The Senate Commerce and Labor Committee on Monday swiftly killed the last of more than half a dozen bills this session that aimed to reform Virginia’s system of electric utility rate review, which is seen by Wall Street investors as favorable to the utilities and by critics as an example of legislative capture by companies with an outsize influence over the General Assembly. 

The move angered the growing number of groups and lawmakers of both parties in Virginia that over the past few years have been lobbying to roll back regulations seen as enabling excessive profits for the state’s two largest electric monopolies, Dominion Energy and Appalachian Power. 

“It’s a shame that the committee decided that it should not be the policy of the commonwealth that monopoly utility rates should be just and reasonable,” said Will Cleveland, an attorney with the Southern Environmental Law Center who frequently argues against the utilities before the State Corporation Commission. “It was clear that the Senate committee had no intention of debating the merits or the policy of the bills today.”

Del. Lee Ware, R-Powhatan, who with Del. Jay Jones, D-Norfolk, has put forward and seen struck down several proposals over the past two years that would institute ratepayer protections, called the committee’s decision “a deep disappointment, and in my belief a dereliction of the General Assembly’s role in looking out for ordinary Virginians.

“The legislature some years ago interposed itself between Dominion and the SCC, with the result that one of the principal public utilities in the commonwealth is free to operate without the appropriate oversight for which the SCC was created,” he wrote in an email. “Ratepayers can be, and have been, adversely affected by such an arrangement.”

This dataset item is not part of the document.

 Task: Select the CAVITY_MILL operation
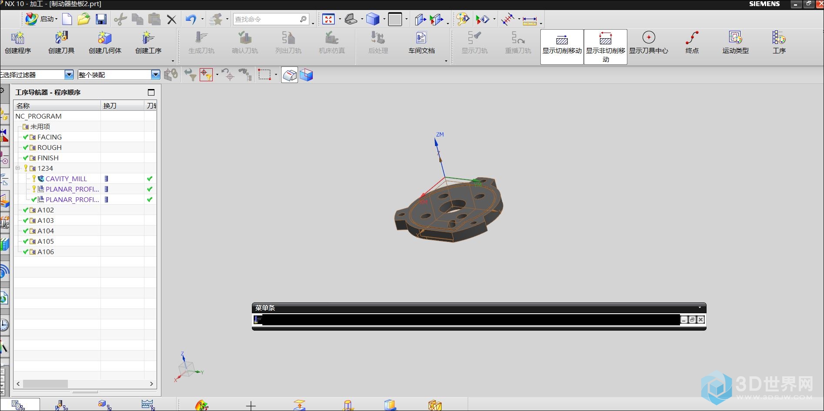point(66,179)

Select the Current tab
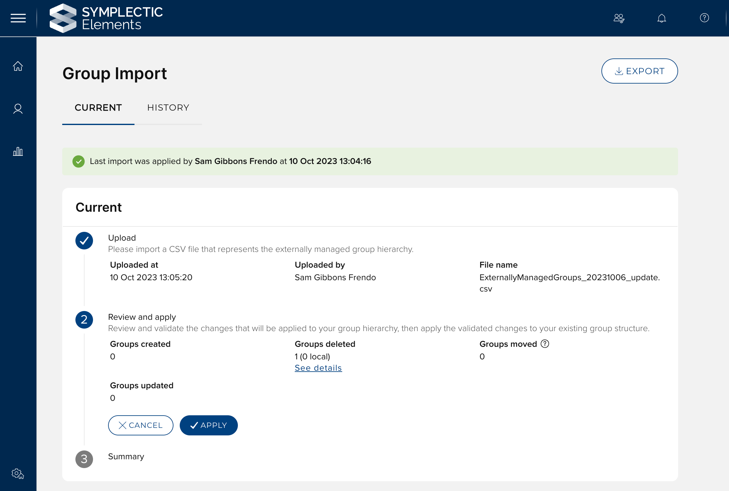[98, 108]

All five of the reform bills that came before Commerce and Labor Monday, several of them combining multiple proposals put forward earlier in the session, had received solid bipartisan support in the House of Delegates. All except one received a recommendation that they be struck down from the committee’s energy panel Friday, and all were duly killed by the full committee. (The Senate’s sole reform proposal, from Sen. Jennifer McClellan, D-Richmond, was struck down by the same committee earlier in the session.) 

Nevertheless the votes pushed several senators to call for a reconvening of the state’s Commission on Electric Utility Regulation, a group of six delegates and four senators created in 2008 to monitor the state’s system of electric utility regulation. The Commerce and Labor Committee ultimately voted to send a letter to the commission asking it to review four of the bills killed Monday.

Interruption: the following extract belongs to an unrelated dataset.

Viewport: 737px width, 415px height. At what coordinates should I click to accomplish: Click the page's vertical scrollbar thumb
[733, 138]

The commission has not met since 2017. Previously led by Senate Minority Leader Tommy Norment, R-James City, it now has no chair, since no reorganization meeting has occurred since Democrats took control of both legislative chambers in 2020. Majority Leader Dick Saslaw, D-Fairfax, is currently the highest-ranking member on the commission and as chair of Senate Commerce and Labor has been one of the staunchest foes of rate reform over the past two years. During Monday’s hearing, he responded to one motion to send a letter on a proposal to the commission by saying, “I don’t see where that would do any good at all.” 

Virginia Senate Democratic caucus spokesperson Jacqueline Hixson on Monday evening said Saslaw was unavailable for comment.

Other senators, however, seized on the idea of reviving the long-dormant body.

“We are embroiled in incredibly complex matters here,”  Sen. Monty Mason, D-Williamsburg, told the committee. “And I think we’ve got to figure out a mechanism in the off season where we can delve into some of these things.” 

Jones, who was appointed this May to serve on the Commission on Electric Utility Regulation, told the Mercury it was “high time” there was “a conversation about the long-term structure of our energy system in Virginia.” 

“It seems like we’re not getting as robust a conversation as people in the legislature would like during the session, and clearly this is a big enough issue where we need to spend some serious time outside of session talking about what the vision should be long term,” he said.

Sen. Scott Surovell, D-Fairfax, also expressed support for the reconvening of the commission.

“There’s clearly a divergence between where the House wants to go on utility regulation and where the Senate wants to go,” he said. “We’re not going to resolve that by shooting bills back and forth and shooting them down.” 

A sign outside of a Dominion Energy office building in downtown Richmond. (Ned Oliver/ Virginia Mercury)

Old tensions, changing attitudes

The coalition of lawmakers bent on reforming electric utility regulation came into the 2021 session hopeful of making headway in rejiggering a system that they say allows the state’s investor-owned electric utilities — which are regulated according to a different set of laws than Virginia’s other utilities — to take in excess profits. 

Dominion in particular has become a lightning rod for controversy. The powerful utility has been one of the state’s largest corporate donors for years, giving generously to both Democrats and Republicans. Saslaw has been a major recipient of those funds, as have three of the five members of the influential energy subcommittee. Seven lawmakers, including Norment, own thousands of dollars in company stock

At the same time, the utility has racked up what state regulators say is billions in excess profits, with an estimated $500 million in overearnings between 2017 and 2019. Dominion has disputed those numbers, but the question remains unsettled since the State Corporation Commission has not conducted a formal review of its rates or earnings since 2015 due to a series of utility-supported laws suspending reviews and then overhauling the regulatory system. 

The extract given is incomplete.